Hélène Orain : Quel est le bilan des RASED ?

Gilles Moindrot : Il n’existe pas de bilan précis et systématique effectué par le ministère. C’est d’ailleurs un problème. Mais les RASED sont très appréciés aussi bien par les professeurs que par les parents d’élèves. Ces réseaux ne sont pas une recette miracle contre les difficultés scolaires des enfants mais ils apportent un réel plus.

 

Pourquoi sont-ils si appréciés ? En quoi consiste ce plus ?

La principale raison est qu’avec les RASED l’école peut offrir une réponse adaptée aux difficultés scolaires des enfants. Le RASED est constitué d’une équipe qui comprend des maîtres formés pour aider les élèves qui ont des difficultés  et des psychologues scolaires qui peuvent les accompagner. L’avantage de ce système c’est qu’il apporte des solutions diversifiées à des enfants qui ne rencontrent pas tous les mêmes problèmes. En ce sens, les RASED participent des dispositifs qui favorisent la réussite de tous les élèves

 

Quelle a été la réaction du SNUIPP face à la réforme ?

La réaction a été très vive nous avons appelé à une grève le 20 novembre qui a été très suivie. Nous avons aussi lancé une pétition qui a été signée par 200 000 personnes !

 

Le Ministre a-t- il entendu vos revendications ? 

En partie. Il a annoncé qu’il ne supprimerait que 1500 postes au lieu des 3000 et surtout que les RASED seraient maintenus au lieu d’être supprimés. Il a ensuite organisé des discussions pour les faire évoluer et adapter leurs missions. 

 

Quelles sont les autres pistes pour résoudre les difficultés scolaires ?

Il faut agir en amont, pour les prévenir et les résoudre avant qu’elles ne s’installent. Nous avons besoin de mieux former les enseignants pour que l’école soit capable de faire travailler ensemble des élèves qui progressent de façon différente.

 

Donc plus de moyens pour l’école ?

Oui et non. Nous disons souvent « plus de maîtres que de classes ». Notre idée est , qu’à certains moments bien précis, il est nécessaire que le professeur ait moins d’élèves face à lui, pour faciliter la construction des apprentissages. Mais nous avons aussi besoin de souplesse et d’une meilleure organisation pour que les professeurs puissent travailler plus souvent en équipe. On sait par exemple, qu’avec plusieurs regards sur un élève en difficulté, l’école est plus efficace. Prévention et souplesse, c’est ce que font les finlandais et ça marche. 

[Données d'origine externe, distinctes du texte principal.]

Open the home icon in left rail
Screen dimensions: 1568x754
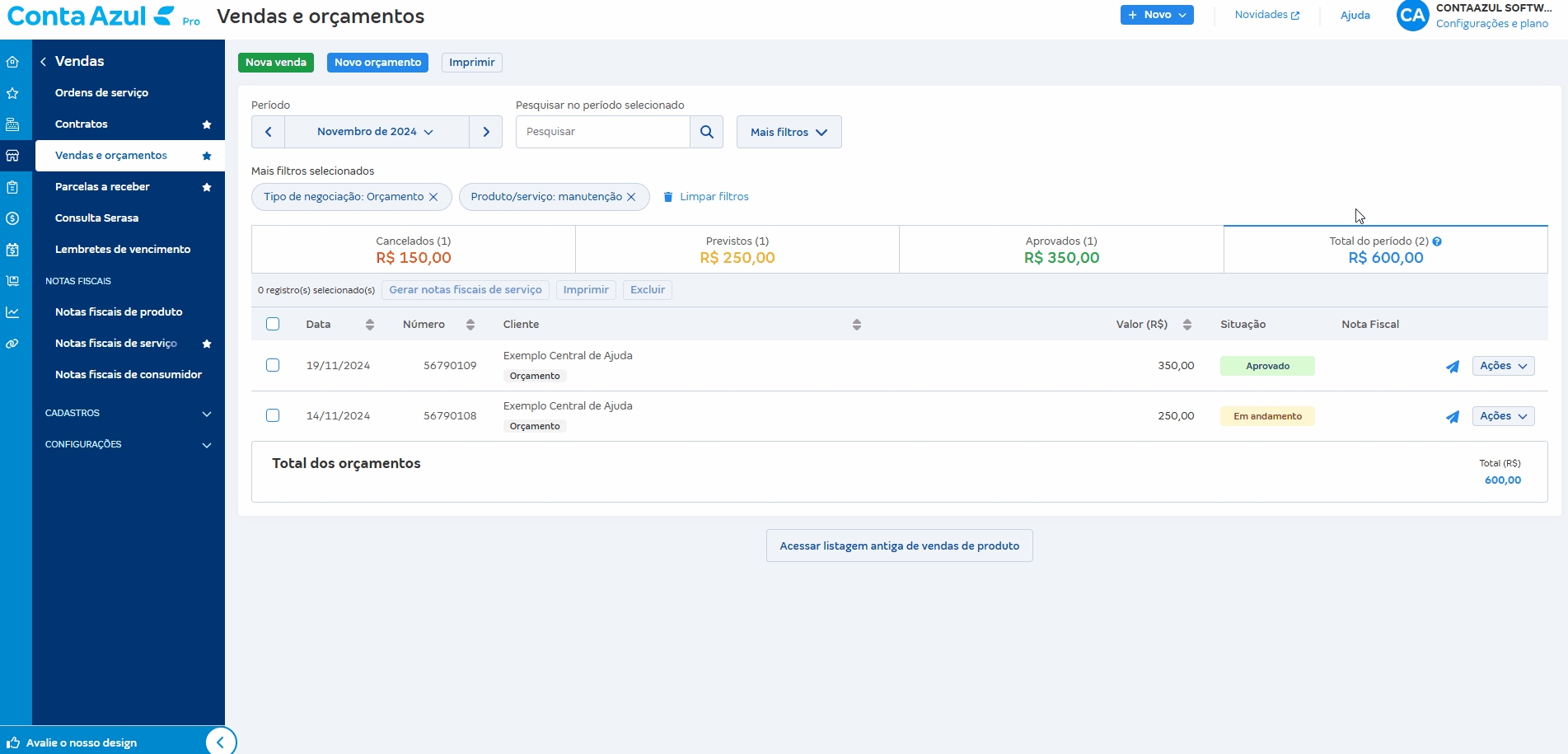(12, 62)
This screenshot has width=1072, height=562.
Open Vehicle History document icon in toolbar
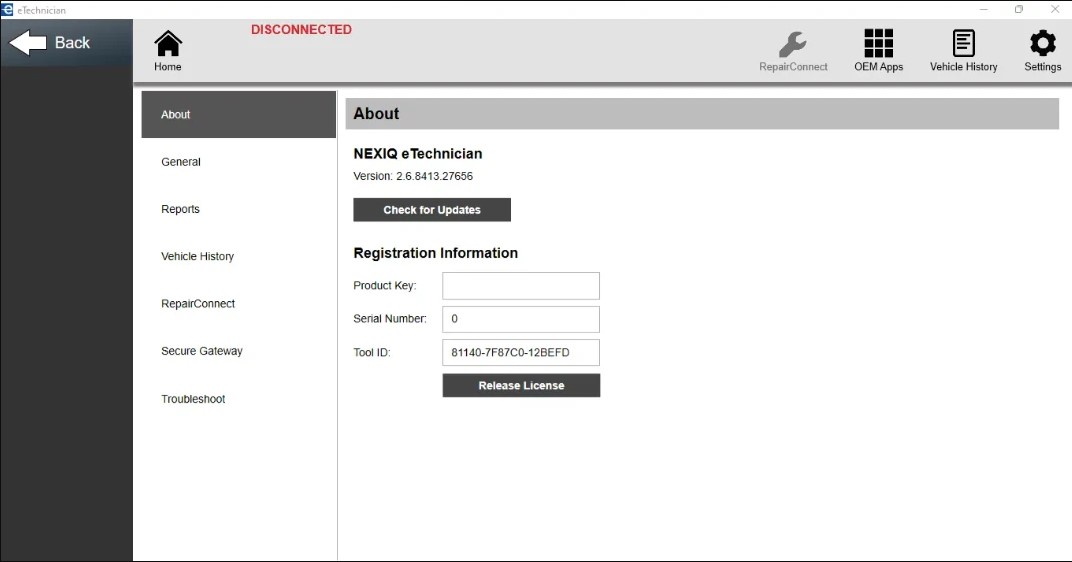(x=963, y=44)
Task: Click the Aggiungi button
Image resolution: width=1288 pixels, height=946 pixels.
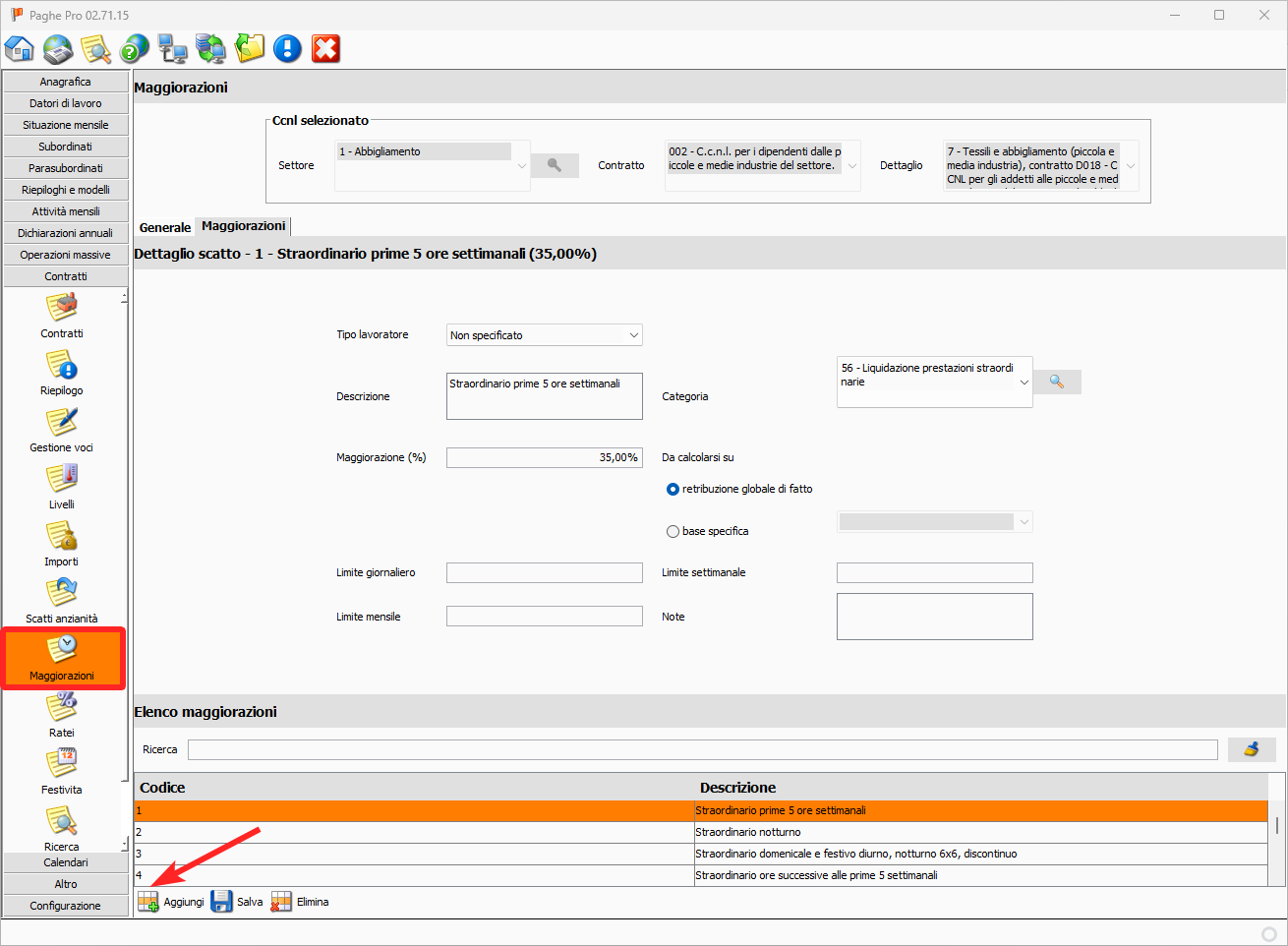Action: point(171,902)
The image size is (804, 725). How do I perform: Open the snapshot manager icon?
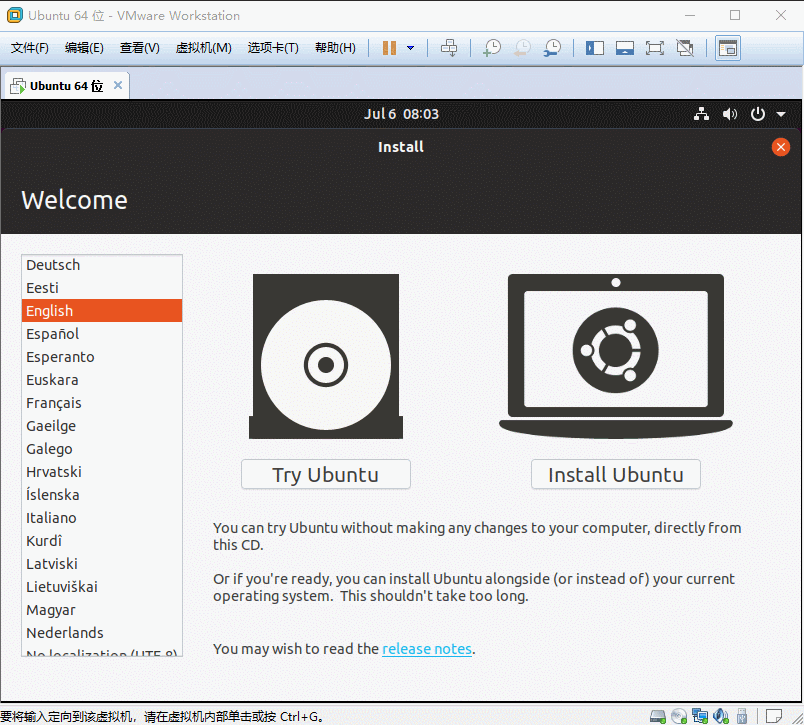tap(552, 48)
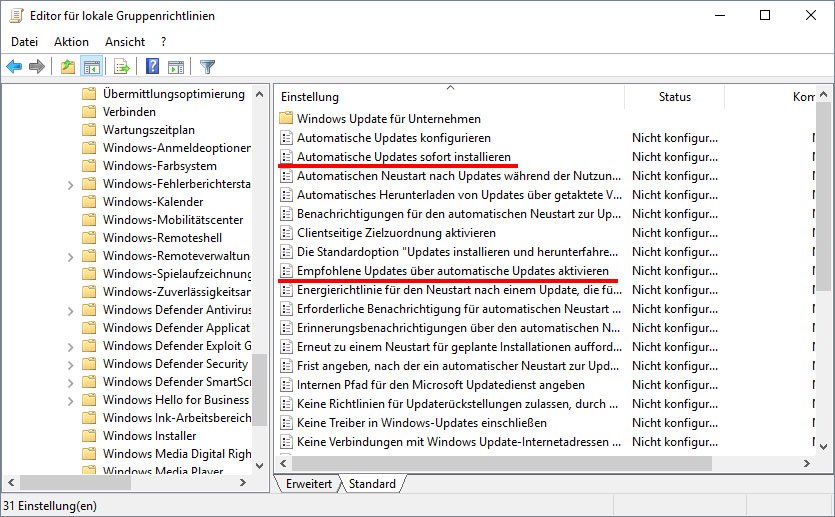Click the Back arrow toolbar icon
The width and height of the screenshot is (835, 517).
pos(14,67)
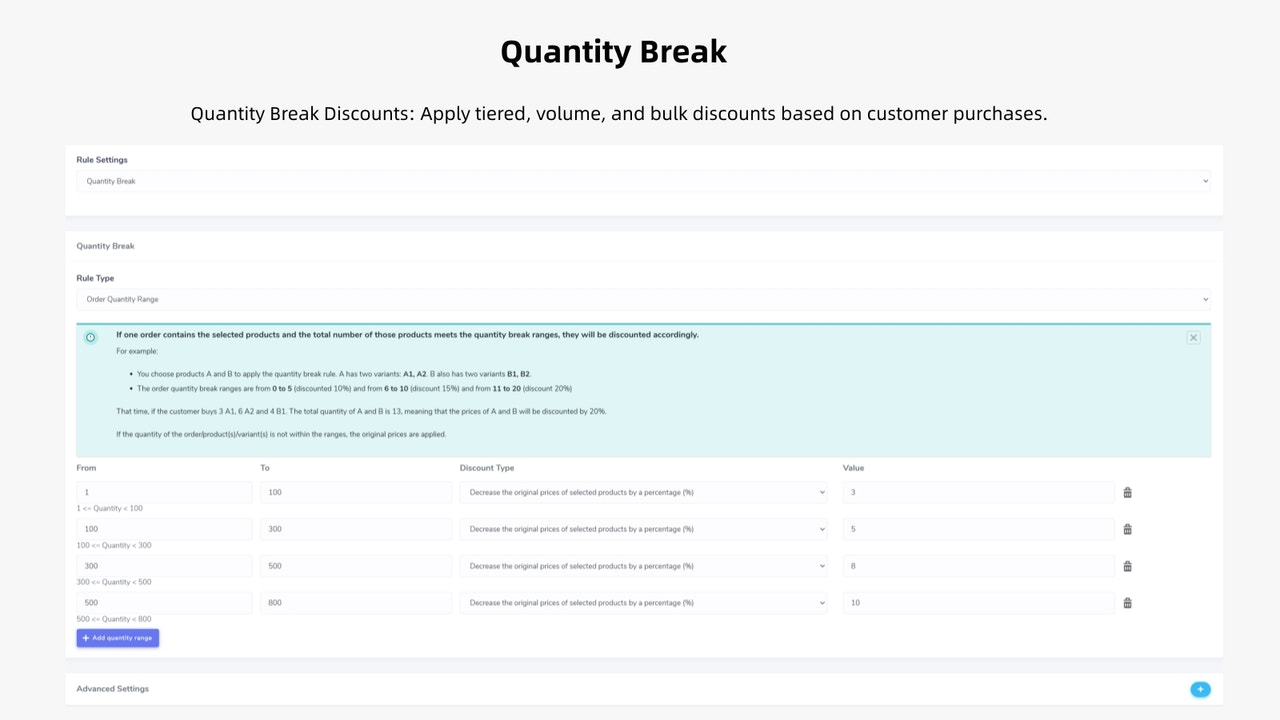
Task: Remove the 500-800 quantity range row
Action: [1127, 602]
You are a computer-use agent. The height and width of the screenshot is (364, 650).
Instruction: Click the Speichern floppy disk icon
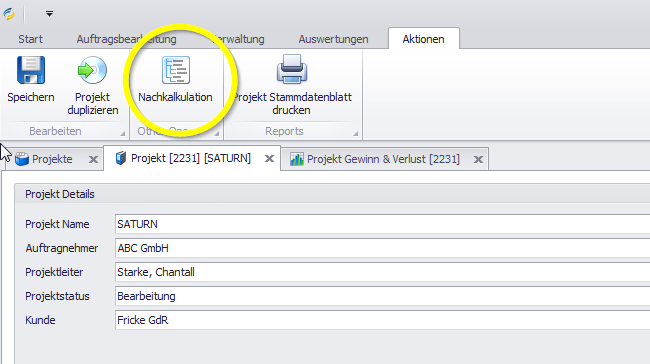click(x=31, y=70)
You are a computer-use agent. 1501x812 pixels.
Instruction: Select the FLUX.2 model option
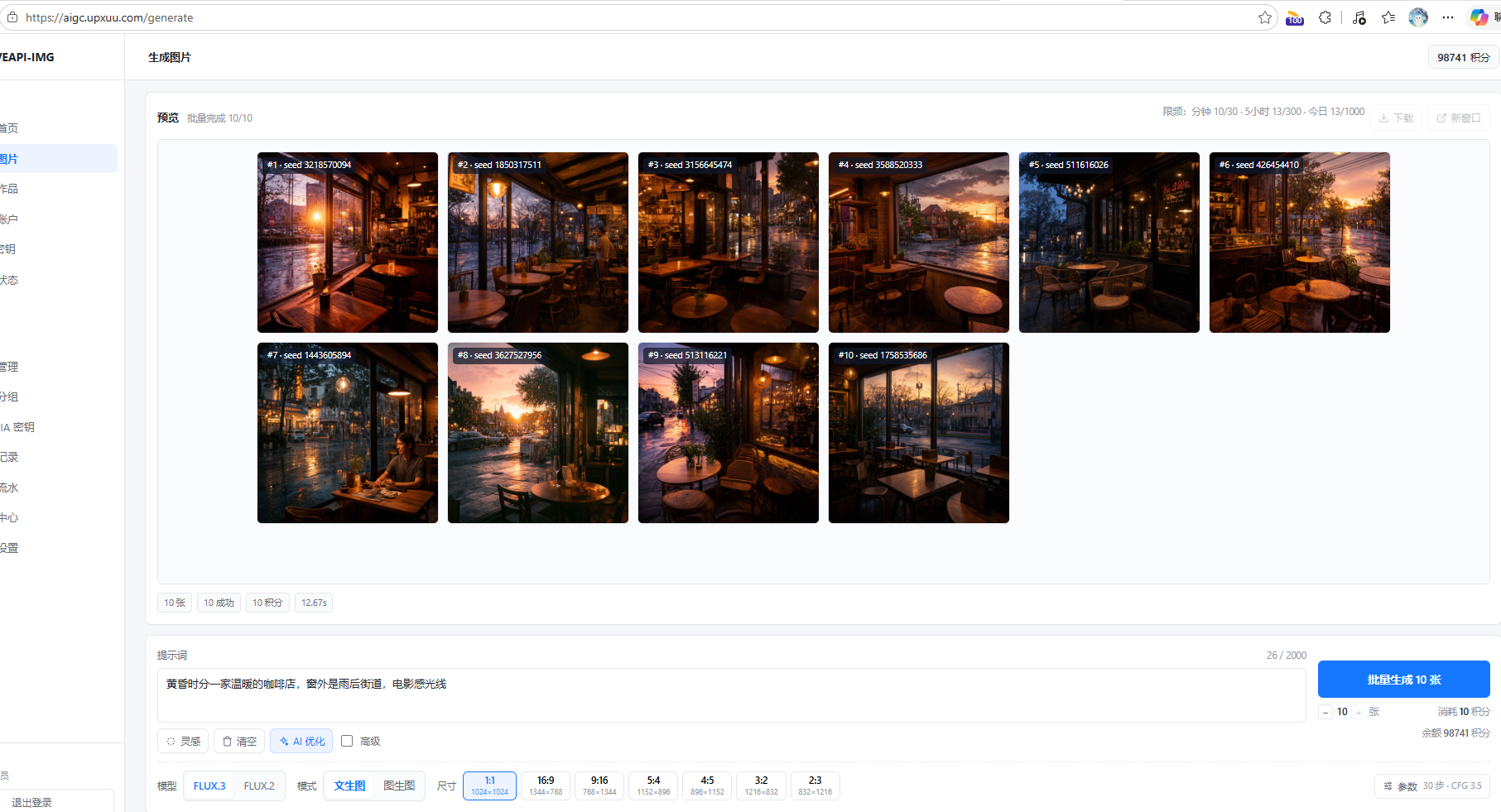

Les réseaux d’aides spécialisés aux élèves en difficultés existent depuis presque 20 ans, notamment dans les zones d’éducation prioritaires. Le principe est de ne pas séparer l’élève de sa classe mais au contraire de l’aider au moment où il en a besoin et d’adapter l’intervention à la nature de ses problèmes. Aide pédagogique et psychologique, accompagnement des élèves pour faciliter leur adaptation à l’école sont les piliers des RASED. 7 000 enseignants spécialisés et 3 000 psychologues travaillent dans ces réseaux au service des élèves fragiles.